When T. Thomason got in trouble as a young child, his parents would send him to his room for a time out, and would then sit on the other side of the door, suppressing their laughter, as he made up sad songs about his situation.  “They would listen to me sing about how sad I was about being bad,” he laughs, recounting the tale. “I was always writing stories, and always making up songs, before I could write them down.”

T ThomasonNow 23, Thomason has never stopped using songwriting as a way of understanding himself and his world. Growing up in Nova Scotia, he put out his first album, 2009’s  Through the Static, at 14 and began travelling around the province to play shows with driving support from his mother, actress and writer Shelley Thompson, best known for playing Barb Lahey on Trailer Park Boys.

The album, which generated two Music Nova Scotia award nominations, set Thomason on course for a career in music, his upwards trajectory continuing as his songs crept up the charts and were used in television shows like Degrassi: The Next Generation. His subsequent albums, Beauty Queen (2011) and Columbus Field (2014) won him many accolades and awards, including Young Performer of the Year at the 2011 Canadian Folk Music Awards.

“Every time I picked up a guitar, I would write a complete song in one sitting, just one or two hours,” Thomason says, recalling his early songwriting style. “And I wouldn’t edit. They just came. Every single time I picked up the guitar.”

But as Thomason grew up and began grappling with the world around him, the songwriting slowed. Then working at a crisis-counseling centre for homeless youth, Thomason moved into what he has describes as “a period of self-reflection,” began undergoing testosterone hormone therapy, and moved away from the gender he had been assigned at birth.

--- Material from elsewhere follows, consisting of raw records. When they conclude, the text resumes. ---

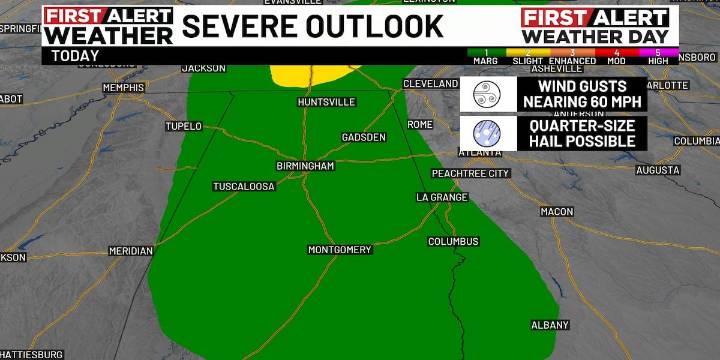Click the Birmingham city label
305,166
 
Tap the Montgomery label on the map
339,249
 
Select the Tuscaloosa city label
243,186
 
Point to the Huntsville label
326,102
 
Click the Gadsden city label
363,137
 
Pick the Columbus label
453,241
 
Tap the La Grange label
442,197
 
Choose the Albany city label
549,325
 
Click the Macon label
556,212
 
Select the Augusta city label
657,170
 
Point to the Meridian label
130,251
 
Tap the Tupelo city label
183,127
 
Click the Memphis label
123,88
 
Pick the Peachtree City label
470,173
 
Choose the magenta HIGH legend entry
657,55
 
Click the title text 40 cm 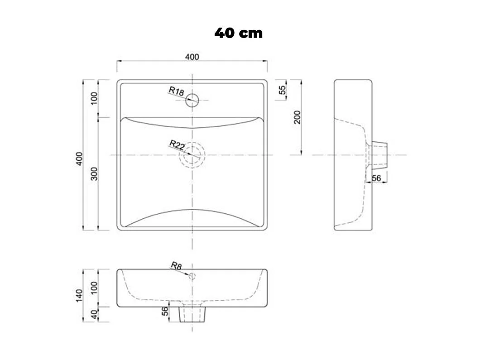[238, 33]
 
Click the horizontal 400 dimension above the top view [192, 57]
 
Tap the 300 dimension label [95, 173]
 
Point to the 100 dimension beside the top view [95, 98]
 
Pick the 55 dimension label [282, 90]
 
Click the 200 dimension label [298, 118]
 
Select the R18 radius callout [176, 91]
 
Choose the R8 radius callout [176, 266]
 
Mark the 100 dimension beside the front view [95, 288]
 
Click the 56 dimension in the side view [376, 178]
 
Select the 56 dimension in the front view [165, 311]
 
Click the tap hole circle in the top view [192, 100]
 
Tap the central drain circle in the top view [192, 155]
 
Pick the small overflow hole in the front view [192, 276]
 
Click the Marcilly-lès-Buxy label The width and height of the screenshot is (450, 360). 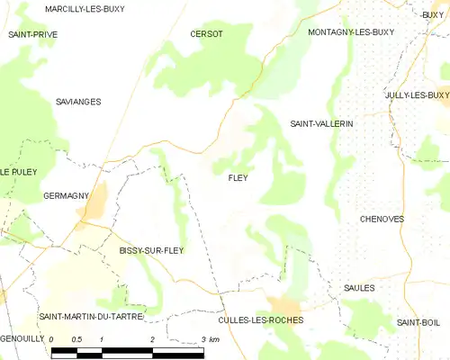tap(85, 9)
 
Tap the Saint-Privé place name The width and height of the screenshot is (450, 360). tap(33, 34)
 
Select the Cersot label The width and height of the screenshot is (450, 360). tap(206, 34)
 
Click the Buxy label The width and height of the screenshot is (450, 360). tap(433, 14)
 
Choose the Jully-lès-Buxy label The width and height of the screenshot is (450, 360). tap(416, 95)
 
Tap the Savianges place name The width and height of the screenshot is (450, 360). tap(77, 102)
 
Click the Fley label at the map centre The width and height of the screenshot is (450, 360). tap(238, 178)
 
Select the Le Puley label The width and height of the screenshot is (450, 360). tap(17, 171)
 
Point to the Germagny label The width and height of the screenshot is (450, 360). tap(65, 195)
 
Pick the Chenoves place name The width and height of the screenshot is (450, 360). tap(382, 219)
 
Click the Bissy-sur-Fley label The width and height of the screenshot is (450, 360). tap(151, 250)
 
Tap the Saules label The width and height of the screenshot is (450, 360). tap(358, 288)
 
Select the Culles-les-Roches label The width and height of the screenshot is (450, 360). tap(261, 320)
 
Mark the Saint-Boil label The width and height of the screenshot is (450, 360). tap(418, 322)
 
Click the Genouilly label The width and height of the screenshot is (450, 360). tap(22, 339)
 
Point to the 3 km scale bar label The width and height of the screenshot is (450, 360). tap(210, 339)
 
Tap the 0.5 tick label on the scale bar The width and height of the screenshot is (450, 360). tap(76, 339)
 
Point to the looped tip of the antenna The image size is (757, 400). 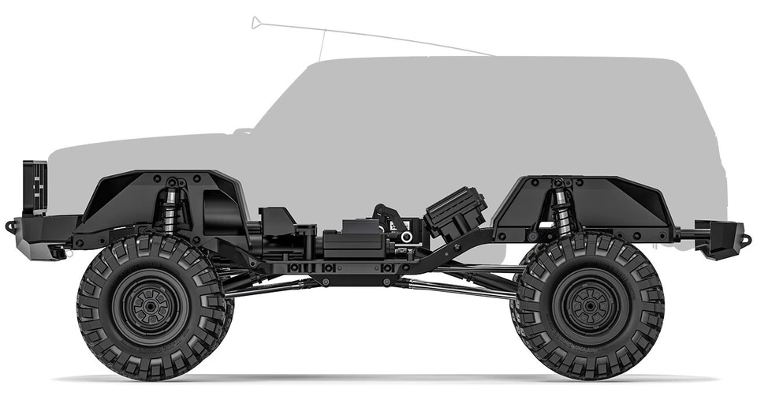(255, 22)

“I wasn’t writing, and I was feeling guilty,” he recalls. “I felt so disconnected from my music career. I wouldn’t even look at my guitars because I felt so guilty.”

Most critically, he was concerned about his voice changing because of the testosterone he was taking. “Once you started testosterone, you could never sing again – or that’s the belief. It’s taken as gospel,” he says, explaining that at the time, he could find few resources to support his research.

“I felt like it I was going to have to choose between the two things, and I knew I needed both of them to continue to survive… but I felt like I could only have one,” he recalls. “It was not fun.”

“Everyone is trying to figure out how to take their inner life and have it match…  whatever outer version of yourself you have to present to the world.”

He connected with Lucas Silveira of The Cliks, who had gone through a similar transition, and also engaged vocal coach Ali Garrison, with whom he worked several times a week through the transition.

Finally, in April 2015, Thomason shared his new identity and name with his fans in a candid Facebook post, and began making sense of it all through his music.

“There are quite a few songs that come from different points during that time,” he says. “It’s an attempt to make sense of something that happened. That’s the only way I knew how to try to do that. You can feel very out of control of yourself and your future in that situation… Uncertain about what’s going to happen to you, and what it’s going to mean for your career.”

He released Sweet Baby, his first EP under his new name, independently in 2016 – and again in 2017, through Rae Spoon’s label, Coax Records. Thomason is currently working on a full-length album he expects to release in early 2019. The first single, “Bliss,” dropped earlier this month

Thomason, who counts everyone from Joan Jett and Bob Dylan to Carly Rae Jepsen among his musical influences, worked with producer Dave Henriques at Toronto’s Coalition Music on the album, describing the process as “collaborative in a way that my stuff hasn’t been in the past.” He credits Henriques, who also gets co-writing credits, for pushing him out of his comfort zone and into unknown territory, as he finds a new musical identity.

“We didn’t sit down and write the songs together, but Dave helped me explode them and re-arrange them,” says Thomason. “I learned so much from him about relaxing, and letting things go where they’re going to take you. It was amazing to learn those lessons, both personally and musically. There have been a lot of crossovers.”

Thomason says that his experiences in the last few years have given him an enhanced appreciation for the pursuit of honesty, both in life and music.

“I want to be part of a group of musicians who brings an indie attitude of ‘we still have to be honest here,’” he says. “We aren’t going to package and sell a consumable, easily digestible product. We are challenging our audiences to face themselves when they hear our music.”

At the same time, Thomason is quick to add that, while he’s proud to be part of the LGBTQ community, he doesn’t want to be pigeonholed as making music for any one sort of audience: “I don’t want to alienate anyone who might take something from my music, even if they don’t have a queer or trans experience.”

Instead, he stresses how much his own journey – to find himself and his voice as a musician – has helped him to realize that everyone is searching to find their place in the world in a similar way.

“Everyone is trying to figure out how to take their inner life and have it match… whatever outer version of yourself you have to present to the world,” he says. “Everybody struggles with that.”